Gradient Boosting is boosting applied on regression problems. Here a sequence of regressors is trained such that it is able to predict better on the examples it earlier predicted incorrectly. Hence say Y’ is your set of predictions and Y is the actual dataset. Then Y’ is updated as Y’[i] = Y’[i] + 𝜶* f[i]

Where f[i] is the derivative of the cost function. The cost function is usually taken to be the mean squared error which is ∑(Y[i] - Y’[i])2 . Thus f[i] is taken as (Y[i] - Y’[i]). 𝜶 represents the step size of the step we take to reduce the errors.

Output of a Gradient Boosting Regressor implemented in python

Adaptive Boosting

Adaptive Boosting is a boosting technique used in classification problems. As earlier we first train a classifier and then for the next model we try to reduce the errors made by the earlier classifier.

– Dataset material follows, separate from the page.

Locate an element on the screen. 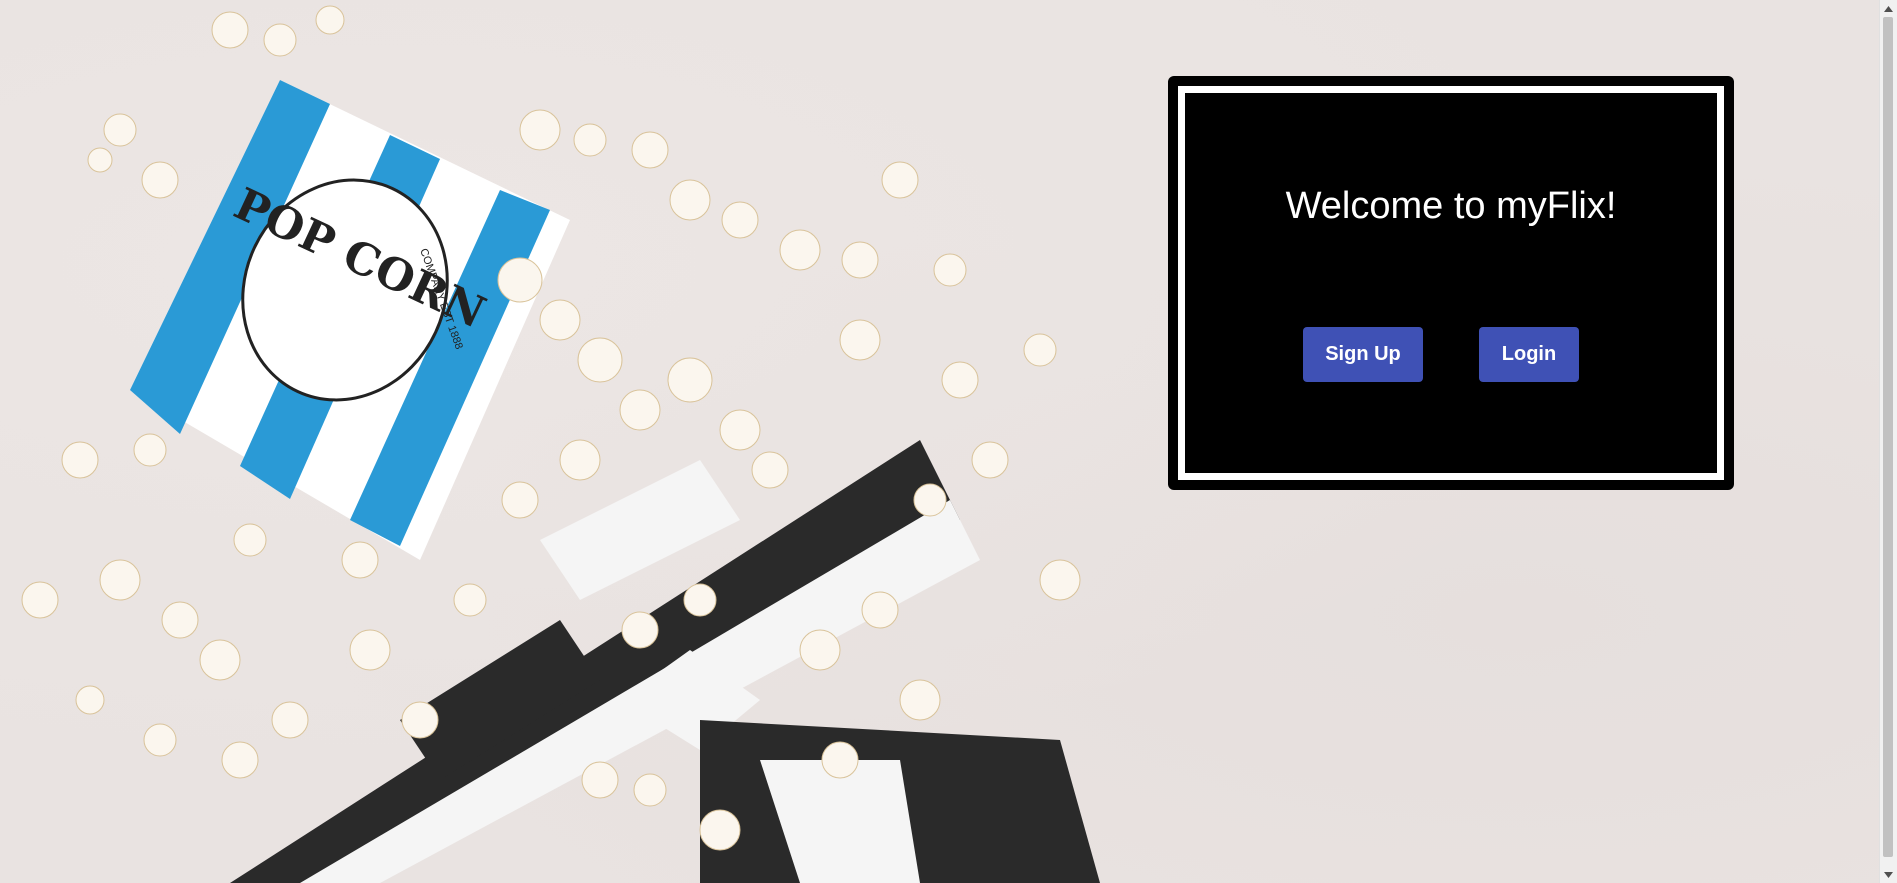 This screenshot has width=1897, height=883. vertical-scrollbar is located at coordinates (1888, 442).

This is done by increasing the weights of the points it classified incorrectly. Hence we minimize the weighted error, in this case, the initial weights are all equal and as we run the boosting the weights are increased or decreased according to whether they are classified incorrectly or correctly.

Note that after each classification the wrong entries’ weights have been increased and the model is learned to reduce the error on the weighted error.

Thus J(Θ) = ∑wiJi (Θ, xi ) where, Ji(Θ, xi) = max[0, 1-y(i)Θx(i)]

The weights are given by this formula:

err = wts*(Y-Y’) // error function 𝜶(i) = 0.5log((1-err)/err) wts = wts* e^(- 𝜶(i)*Y*Y’) // here e is the exponent value wts = wts/sum(wts)

The initial weights are initialised by 1/n where n is the number of points.

This is a python based implementation of Adaptive Boosting, Discrete Adaptive Boosting treats each weak classifier as equally strong while Real Adaptive boosting assigns a probability to each classifier.